Given data
▬▬▬
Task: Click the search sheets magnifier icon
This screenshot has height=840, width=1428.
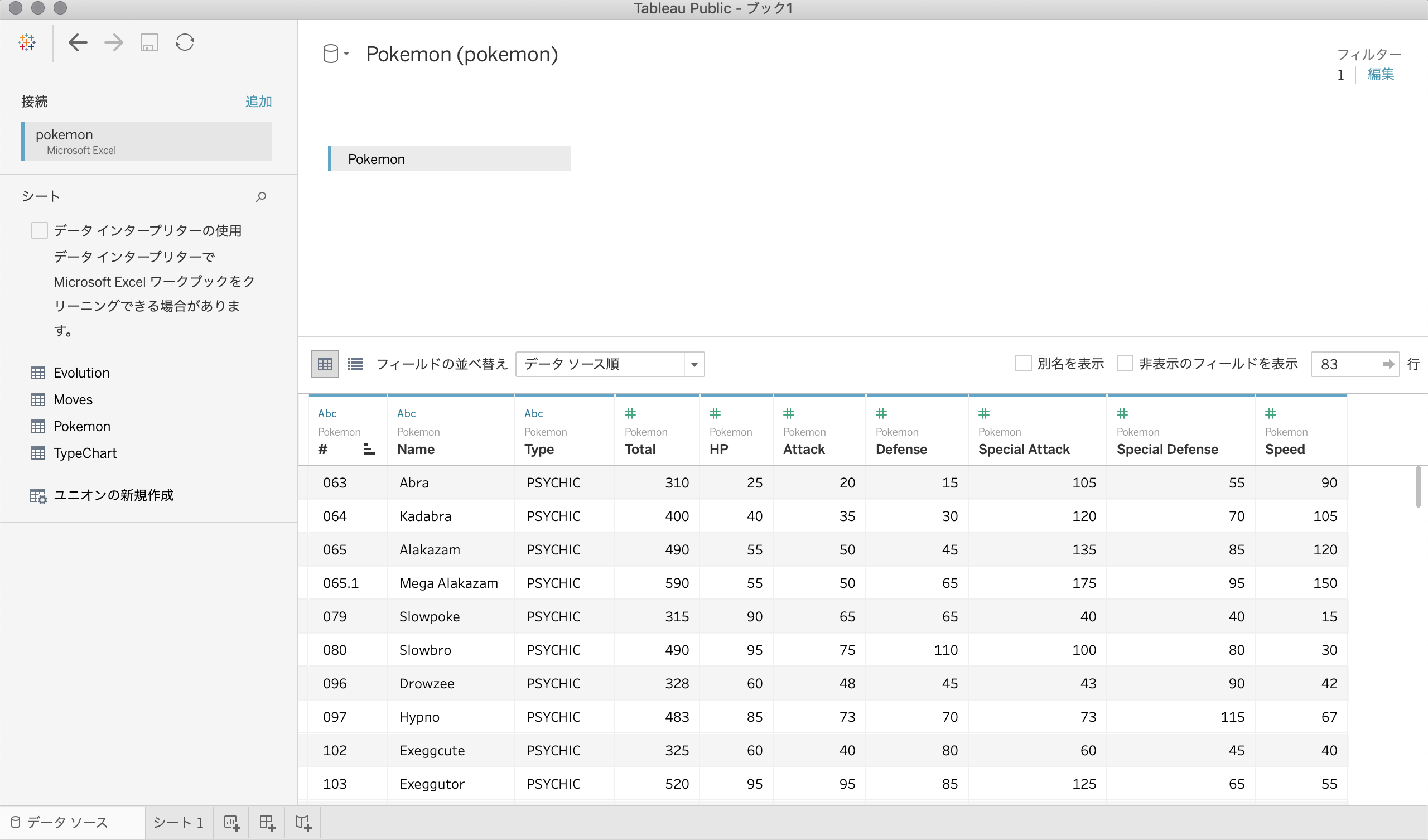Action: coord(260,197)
▬▬▬
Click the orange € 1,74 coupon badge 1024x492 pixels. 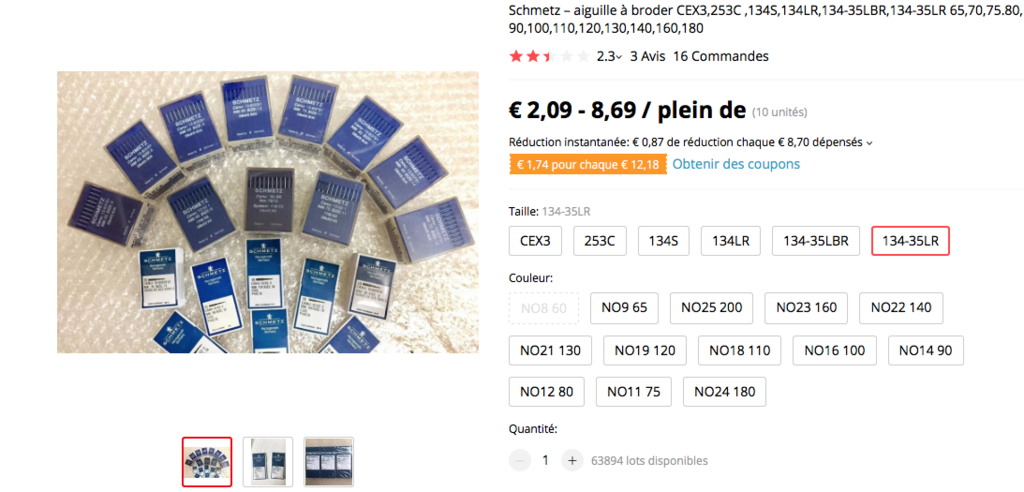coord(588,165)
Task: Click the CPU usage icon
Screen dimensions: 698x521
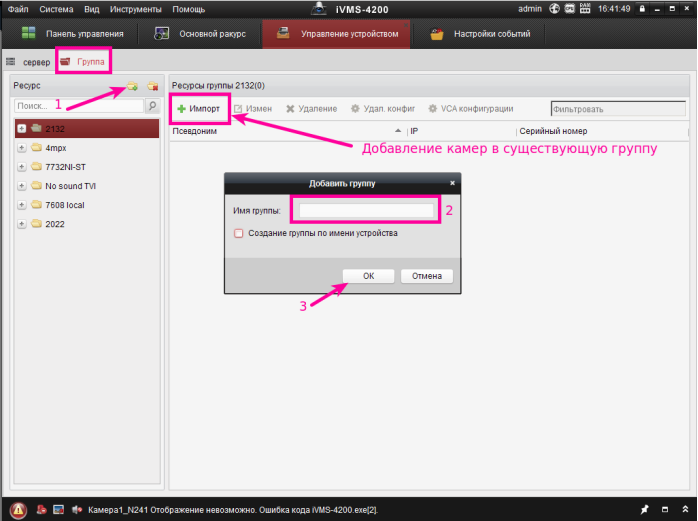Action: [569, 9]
▬▬▬
Short problem
Arrange the records from the line containing "Task: Click the search sheets magnifier icon" up to and including the line containing "Action: coord(260,197)" as a Markdown table with the columns Row and Line text, skipping blank lines. Leave the pictures out.

Task answer
| Row | Line text |
|---|---|
| 1 | Task: Click the search sheets magnifier icon |
| 2 | This screenshot has height=840, width=1428. |
| 3 | Action: coord(260,197) |